Information Theory for LLMs¶

Why This Matters for LLMs¶

Information theory is the shared vocabulary for uncertainty, coding length, and distance between distributions. When you read "minimize cross-entropy," "perplexity 12," or "KL penalty to the reference model" in an RLHF paper, those are not slogans—they are precise statements about entropy, expected code length, and distributional mismatch. Modern LLM pretraining is overwhelmingly maximum likelihood = cross-entropy minimization. Evaluation uses perplexity (exp of average cross-entropy). Alignment often adds reverse KL-style penalties so the policy does not drift from a trusted base model. Interviewers expect you to connect Shannon entropy → cross-entropy → KL → training loss in one coherent chain.

Information theory gives us a precise language for talking about uncertainty and surprise. When someone asks 'how good is this language model?', information theory provides the answer: perplexity, which is based on cross-entropy, which is based on entropy. Understanding these three concepts in that order is the key to this section.

Notation Help

PMF = Probability Mass Function (a function that gives probabilities for discrete outcomes)
\(\mathcal{X}\) is the sample space (set of all possible outcomes)
\(\sum_{x \in \mathcal{X}}\) means "sum over all possible values of \(x\)"
Bits vs Nats: log base 2 gives bits, natural log (base \(e\)) gives nats; 1 nat ≈ 1.44 bits

Core Concepts¶

Entropy — Expected Surprise¶

Entropy measures how 'unpredictable' something is. A biased coin that lands heads 99% of the time has LOW entropy (boring, predictable). A fair coin has HIGH entropy (maximum uncertainty for two outcomes). For language models: easy-to-predict text like 'I went to the store to buy some ___' has low entropy; random word salad has high entropy.

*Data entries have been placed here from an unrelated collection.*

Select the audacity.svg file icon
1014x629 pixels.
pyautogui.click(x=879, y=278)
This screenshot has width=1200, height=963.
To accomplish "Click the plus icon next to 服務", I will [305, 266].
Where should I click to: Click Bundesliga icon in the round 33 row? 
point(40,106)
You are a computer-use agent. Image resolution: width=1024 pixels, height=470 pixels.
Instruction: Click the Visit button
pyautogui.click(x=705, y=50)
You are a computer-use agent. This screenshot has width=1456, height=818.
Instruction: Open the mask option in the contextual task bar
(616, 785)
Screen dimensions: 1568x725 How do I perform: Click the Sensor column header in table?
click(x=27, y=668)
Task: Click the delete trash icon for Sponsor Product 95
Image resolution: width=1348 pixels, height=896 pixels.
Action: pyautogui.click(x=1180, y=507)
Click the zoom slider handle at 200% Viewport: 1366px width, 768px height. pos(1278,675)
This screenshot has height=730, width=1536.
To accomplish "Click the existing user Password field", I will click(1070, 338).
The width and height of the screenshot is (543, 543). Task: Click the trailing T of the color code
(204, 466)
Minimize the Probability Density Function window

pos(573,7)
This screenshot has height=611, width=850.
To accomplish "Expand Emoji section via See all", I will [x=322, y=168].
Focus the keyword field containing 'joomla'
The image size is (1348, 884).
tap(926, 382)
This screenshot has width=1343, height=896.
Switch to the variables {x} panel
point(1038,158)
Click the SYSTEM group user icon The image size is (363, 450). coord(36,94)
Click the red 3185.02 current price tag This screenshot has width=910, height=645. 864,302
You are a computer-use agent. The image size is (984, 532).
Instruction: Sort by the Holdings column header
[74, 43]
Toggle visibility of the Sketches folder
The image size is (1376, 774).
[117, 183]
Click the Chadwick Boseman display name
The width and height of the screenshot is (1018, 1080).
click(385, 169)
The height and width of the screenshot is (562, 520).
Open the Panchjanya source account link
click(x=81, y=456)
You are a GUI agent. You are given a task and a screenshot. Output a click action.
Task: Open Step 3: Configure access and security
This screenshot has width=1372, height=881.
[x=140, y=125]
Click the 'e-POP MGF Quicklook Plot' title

For discrete \(X\) with PMF \(p(x)\):

\[ H(X) = -\sum_{x \in \mathcal{X}} p(x) \log p(x) \]

Convention: \(0 \log 0 = 0\). Log base 2 gives bits; natural log gives nats.

In Plain English

\(p(x)\): how often symbol \(x\) occurs.
\(-\log p(x)\): surprise (rare events have large surprise).
The sum \(\sum_x p(x)(-\log p(x))\): average surprise if you draw from \(p\)—that is entropy.
High entropy: hard to predict (spread mass). Low entropy: nearly deterministic.

Worked Example: Fair vs. Biased Coin (every step of \(-p\log p\))

Fair coin: \(P(H)=0.5\), \(P(T)=0.5\). Use \(\log_2\).

Term for \(H\): \(-0.5 \log_2(0.5) = -0.5 \cdot (-1) = 0.5\) bits.
Term for \(T\): same, \(0.5\) bits.
Total: \(H = 0.5 + 0.5 = 1\) bit. Intuition: one fair binary question resolves the outcome.

Biased coin: \(P(H)=0.9\), \(P(T)=0.1\).

\(H\) term: \(-0.9 \log_2(0.9)\). Now \(\log_2(0.9) \approx -0.152\), so \(-0.9 \cdot (-0.152) \approx 0.137\) bits.
\(T\) term: \(-0.1 \log_2(0.1)\). \(\log_2(0.1) \approx -3.322\), so \(-0.1 \cdot (-3.322) \approx 0.332\) bits.
Total: \(H \approx 0.137 + 0.332 = 0.469\) bits < 1. The outcome is more predictable—entropy dropped.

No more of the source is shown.